■ **Your instructions**
Top to bottom, give the entries again exactly as written.
*** Material to process ***
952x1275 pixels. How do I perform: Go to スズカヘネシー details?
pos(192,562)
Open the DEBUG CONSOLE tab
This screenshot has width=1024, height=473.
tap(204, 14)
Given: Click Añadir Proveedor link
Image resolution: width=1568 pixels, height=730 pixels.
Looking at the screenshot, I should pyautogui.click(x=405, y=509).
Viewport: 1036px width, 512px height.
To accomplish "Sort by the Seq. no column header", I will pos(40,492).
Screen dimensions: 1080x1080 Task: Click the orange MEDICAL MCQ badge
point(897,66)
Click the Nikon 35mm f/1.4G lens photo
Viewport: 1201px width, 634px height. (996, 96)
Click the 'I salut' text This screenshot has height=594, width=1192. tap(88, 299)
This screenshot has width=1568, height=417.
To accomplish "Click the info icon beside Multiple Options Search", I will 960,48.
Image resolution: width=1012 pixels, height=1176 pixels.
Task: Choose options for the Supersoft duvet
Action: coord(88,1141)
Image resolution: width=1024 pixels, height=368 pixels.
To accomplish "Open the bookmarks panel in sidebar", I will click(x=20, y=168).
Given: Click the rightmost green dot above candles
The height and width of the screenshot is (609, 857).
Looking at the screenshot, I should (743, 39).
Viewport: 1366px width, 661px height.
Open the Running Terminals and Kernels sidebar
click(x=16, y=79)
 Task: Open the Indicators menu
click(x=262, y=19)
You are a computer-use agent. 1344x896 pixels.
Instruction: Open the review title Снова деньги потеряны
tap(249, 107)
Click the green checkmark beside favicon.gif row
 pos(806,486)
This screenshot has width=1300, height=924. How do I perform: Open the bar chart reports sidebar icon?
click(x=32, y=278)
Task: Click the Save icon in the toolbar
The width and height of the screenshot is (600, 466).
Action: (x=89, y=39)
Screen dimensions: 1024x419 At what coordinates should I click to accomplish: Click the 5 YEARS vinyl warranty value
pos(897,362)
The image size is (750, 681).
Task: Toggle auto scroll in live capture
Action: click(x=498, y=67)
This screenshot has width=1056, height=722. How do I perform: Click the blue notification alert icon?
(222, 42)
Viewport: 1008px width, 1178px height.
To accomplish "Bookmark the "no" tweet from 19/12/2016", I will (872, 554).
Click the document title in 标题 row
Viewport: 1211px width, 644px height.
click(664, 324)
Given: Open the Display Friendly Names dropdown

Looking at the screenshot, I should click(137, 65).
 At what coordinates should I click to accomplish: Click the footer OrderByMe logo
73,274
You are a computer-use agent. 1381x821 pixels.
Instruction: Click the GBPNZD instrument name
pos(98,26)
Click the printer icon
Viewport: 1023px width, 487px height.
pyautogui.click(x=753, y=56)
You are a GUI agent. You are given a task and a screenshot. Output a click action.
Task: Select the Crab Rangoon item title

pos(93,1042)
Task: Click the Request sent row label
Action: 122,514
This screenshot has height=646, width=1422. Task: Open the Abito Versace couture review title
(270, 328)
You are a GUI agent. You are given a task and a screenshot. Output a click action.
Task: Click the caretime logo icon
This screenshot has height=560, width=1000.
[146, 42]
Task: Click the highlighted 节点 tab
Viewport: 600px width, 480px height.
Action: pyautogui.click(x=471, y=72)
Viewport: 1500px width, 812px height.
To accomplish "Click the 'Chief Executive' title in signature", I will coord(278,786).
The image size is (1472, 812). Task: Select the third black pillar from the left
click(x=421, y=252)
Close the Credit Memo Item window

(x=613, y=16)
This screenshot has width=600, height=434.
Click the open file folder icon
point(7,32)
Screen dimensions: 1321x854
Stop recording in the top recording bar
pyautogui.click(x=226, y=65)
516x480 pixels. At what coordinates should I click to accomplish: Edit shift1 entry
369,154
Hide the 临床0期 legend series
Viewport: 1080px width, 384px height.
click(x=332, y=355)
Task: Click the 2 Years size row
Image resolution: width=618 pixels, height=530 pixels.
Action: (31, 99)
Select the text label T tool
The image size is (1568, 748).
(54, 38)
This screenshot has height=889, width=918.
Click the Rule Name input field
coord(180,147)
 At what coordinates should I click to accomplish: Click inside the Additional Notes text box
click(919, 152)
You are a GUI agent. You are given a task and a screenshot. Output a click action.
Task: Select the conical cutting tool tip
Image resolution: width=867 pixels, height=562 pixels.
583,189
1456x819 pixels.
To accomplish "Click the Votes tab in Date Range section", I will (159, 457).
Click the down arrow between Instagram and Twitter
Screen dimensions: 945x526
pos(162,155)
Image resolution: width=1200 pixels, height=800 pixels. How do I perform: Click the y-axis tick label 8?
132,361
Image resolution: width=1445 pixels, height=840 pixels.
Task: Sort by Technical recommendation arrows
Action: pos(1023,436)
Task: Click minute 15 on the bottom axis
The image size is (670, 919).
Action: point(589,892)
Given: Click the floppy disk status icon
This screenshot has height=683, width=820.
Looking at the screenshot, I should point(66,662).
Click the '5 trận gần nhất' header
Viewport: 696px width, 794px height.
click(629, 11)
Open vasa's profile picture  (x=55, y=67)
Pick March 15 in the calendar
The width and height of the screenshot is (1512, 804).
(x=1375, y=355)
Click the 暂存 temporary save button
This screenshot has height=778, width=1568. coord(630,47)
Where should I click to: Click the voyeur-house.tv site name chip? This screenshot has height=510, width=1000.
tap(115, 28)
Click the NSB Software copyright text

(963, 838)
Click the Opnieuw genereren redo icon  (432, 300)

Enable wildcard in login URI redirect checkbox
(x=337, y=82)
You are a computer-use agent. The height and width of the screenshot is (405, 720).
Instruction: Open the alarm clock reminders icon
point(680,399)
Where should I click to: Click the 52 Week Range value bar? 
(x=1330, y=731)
*** End of Material to process ***
■ **Answer for the task**
952x1275 pixels. How do I perform: Go to スズカヘネシー details?
pos(192,562)
Open the DEBUG CONSOLE tab
This screenshot has width=1024, height=473.
tap(204, 14)
Given: Click Añadir Proveedor link
Image resolution: width=1568 pixels, height=730 pixels.
Looking at the screenshot, I should pyautogui.click(x=405, y=509).
Viewport: 1036px width, 512px height.
To accomplish "Sort by the Seq. no column header", I will pos(40,492).
Screen dimensions: 1080x1080 Task: Click the orange MEDICAL MCQ badge
point(897,66)
Click the Nikon 35mm f/1.4G lens photo
Viewport: 1201px width, 634px height. (996, 96)
Click the 'I salut' text This screenshot has height=594, width=1192. tap(88, 299)
This screenshot has width=1568, height=417.
To accomplish "Click the info icon beside Multiple Options Search", I will 960,48.
Image resolution: width=1012 pixels, height=1176 pixels.
Task: Choose options for the Supersoft duvet
Action: coord(88,1141)
Image resolution: width=1024 pixels, height=368 pixels.
To accomplish "Open the bookmarks panel in sidebar", I will click(x=20, y=168).
Given: Click the rightmost green dot above candles
The height and width of the screenshot is (609, 857).
Looking at the screenshot, I should (743, 39).
Viewport: 1366px width, 661px height.
Open the Running Terminals and Kernels sidebar
click(x=16, y=79)
 Task: Open the Indicators menu
click(x=262, y=19)
You are a computer-use agent. 1344x896 pixels.
Instruction: Open the review title Снова деньги потеряны
tap(249, 107)
Click the green checkmark beside favicon.gif row
 pos(806,486)
This screenshot has width=1300, height=924. How do I perform: Open the bar chart reports sidebar icon?
click(x=32, y=278)
Task: Click the Save icon in the toolbar
The width and height of the screenshot is (600, 466).
Action: (x=89, y=39)
Screen dimensions: 1024x419 At what coordinates should I click to accomplish: Click the 5 YEARS vinyl warranty value
pos(897,362)
The image size is (750, 681).
Task: Toggle auto scroll in live capture
Action: click(x=498, y=67)
This screenshot has width=1056, height=722. How do I perform: Click the blue notification alert icon?
(222, 42)
Viewport: 1008px width, 1178px height.
To accomplish "Bookmark the "no" tweet from 19/12/2016", I will (872, 554).
Click the document title in 标题 row
Viewport: 1211px width, 644px height.
click(664, 324)
Given: Open the Display Friendly Names dropdown

Looking at the screenshot, I should click(137, 65).
 At what coordinates should I click to accomplish: Click the footer OrderByMe logo
73,274
You are a computer-use agent. 1381x821 pixels.
Instruction: Click the GBPNZD instrument name
pos(98,26)
Click the printer icon
Viewport: 1023px width, 487px height.
pyautogui.click(x=753, y=56)
You are a GUI agent. You are given a task and a screenshot. Output a click action.
Task: Select the Crab Rangoon item title

pos(93,1042)
Task: Click the Request sent row label
Action: 122,514
This screenshot has height=646, width=1422. Task: Open the Abito Versace couture review title
(270, 328)
You are a GUI agent. You are given a task and a screenshot. Output a click action.
Task: Click the caretime logo icon
This screenshot has height=560, width=1000.
[146, 42]
Task: Click the highlighted 节点 tab
Viewport: 600px width, 480px height.
Action: pyautogui.click(x=471, y=72)
Viewport: 1500px width, 812px height.
To accomplish "Click the 'Chief Executive' title in signature", I will coord(278,786).
The image size is (1472, 812). Task: Select the third black pillar from the left
click(x=421, y=252)
Close the Credit Memo Item window

(x=613, y=16)
This screenshot has width=600, height=434.
Click the open file folder icon
point(7,32)
Screen dimensions: 1321x854
Stop recording in the top recording bar
pyautogui.click(x=226, y=65)
516x480 pixels. At what coordinates should I click to accomplish: Edit shift1 entry
369,154
Hide the 临床0期 legend series
Viewport: 1080px width, 384px height.
click(x=332, y=355)
Task: Click the 2 Years size row
Image resolution: width=618 pixels, height=530 pixels.
Action: (31, 99)
Select the text label T tool
The image size is (1568, 748).
(54, 38)
This screenshot has height=889, width=918.
Click the Rule Name input field
coord(180,147)
 At what coordinates should I click to accomplish: Click inside the Additional Notes text box
click(919, 152)
You are a GUI agent. You are given a task and a screenshot. Output a click action.
Task: Select the conical cutting tool tip
Image resolution: width=867 pixels, height=562 pixels.
583,189
1456x819 pixels.
To accomplish "Click the Votes tab in Date Range section", I will (159, 457).
Click the down arrow between Instagram and Twitter
Screen dimensions: 945x526
pos(162,155)
Image resolution: width=1200 pixels, height=800 pixels. How do I perform: Click the y-axis tick label 8?
132,361
Image resolution: width=1445 pixels, height=840 pixels.
Task: Sort by Technical recommendation arrows
Action: pos(1023,436)
Task: Click minute 15 on the bottom axis
The image size is (670, 919).
Action: point(589,892)
Given: Click the floppy disk status icon
This screenshot has height=683, width=820.
Looking at the screenshot, I should point(66,662).
Click the '5 trận gần nhất' header
Viewport: 696px width, 794px height.
click(629, 11)
Open vasa's profile picture  (x=55, y=67)
Pick March 15 in the calendar
The width and height of the screenshot is (1512, 804).
(x=1375, y=355)
Click the 暂存 temporary save button
This screenshot has height=778, width=1568. coord(630,47)
Where should I click to: Click the voyeur-house.tv site name chip? This screenshot has height=510, width=1000.
tap(115, 28)
Click the NSB Software copyright text

(963, 838)
Click the Opnieuw genereren redo icon  (432, 300)

Enable wildcard in login URI redirect checkbox
(x=337, y=82)
You are a computer-use agent. The height and width of the screenshot is (405, 720).
Instruction: Open the alarm clock reminders icon
point(680,399)
Where should I click to: Click the 52 Week Range value bar? 
(x=1330, y=731)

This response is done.